>> Start Selected extract

[Pgpool-general] Zimbra Detected SpamPgPool replication or Slony

Tatsuo Ishii ishii at sraoss.co.jp
Mon Nov 26 08:24:20 UTC 2007


> Tatsuo Ishii wrote:
> >>> Can that situation occurs also with PgPool replication like:
> >>> PgPool sends update of A in M .
> >>> First request on A goes on M.
> >>> Second request on A goes to S.
> >>> PgPool sends update to S.
> >>>       
> >
> > This could happen too, though the window is very narrow comparing with
> > Slony-I. As of pgpool-II 2.0, any query is executed as an explicit
> > transaction. Let's say you have a master and two slaves and you send an
> > update query to pgpool-II.
> >
> >   
> Thanks, it was almost a theoretical question - but if it can happen, it 
> will happen in Production the day you are not expecting it ;)
> > Also note that in pgpool, if you send an update then a select to
> > retrieve the result in a *same session*, it's guaranteed that the
> > select returns the result of update since the update and select will
> > be executed on a same PostgreSQL node even if the load balanace option
> > is enabled.
> >   
> I had noticed that.
> 
> Does the lock mechanism change anything to my question ?
> 
> In fact I made the following tests with and without the lock:
> 
> * pgpool distributing the load on 3 machines A,B,C defined in that order 
> in the list.

>> End Selected extract

[Task statement]
Rewrite the mailing list post starting with "[Pgpool-general] Zimbra Detected" and going on through "A goes to S.", putting "change" wherever "update" appears.

>> Start Stored data

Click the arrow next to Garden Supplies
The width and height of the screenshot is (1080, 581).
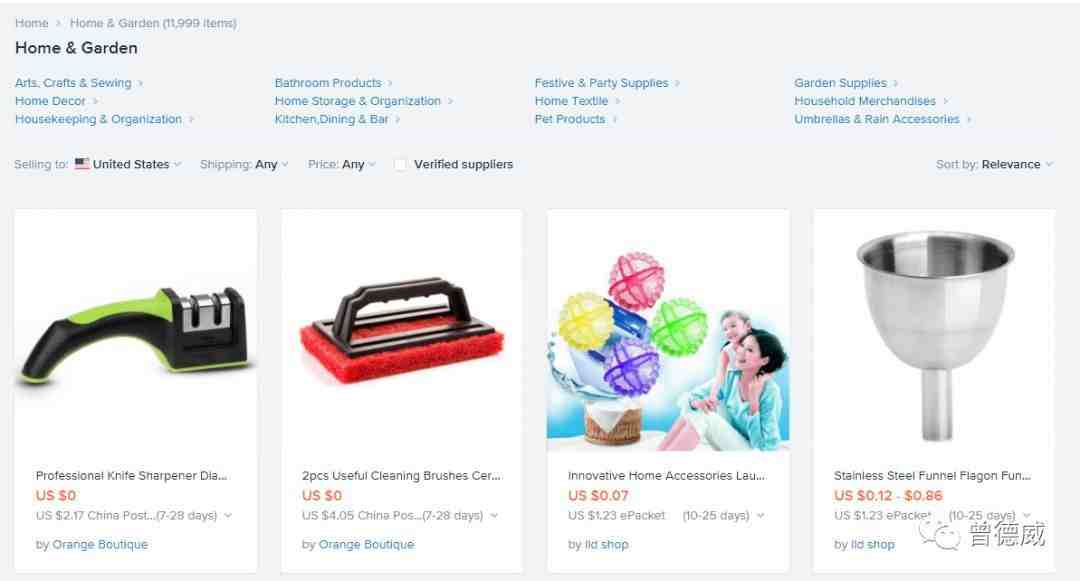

>> End Stored data

[Solution for this task]
[Pgpool-general] Zimbra Detected SpamPgPool replication or Slony

Tatsuo Ishii ishii at sraoss.co.jp
Mon Nov 26 08:24:20 UTC 2007


> Tatsuo Ishii wrote:
> >>> Can that situation occurs also with PgPool replication like:
> >>> PgPool sends change of A in M .
> >>> First request on A goes on M.
> >>> Second request on A goes to S.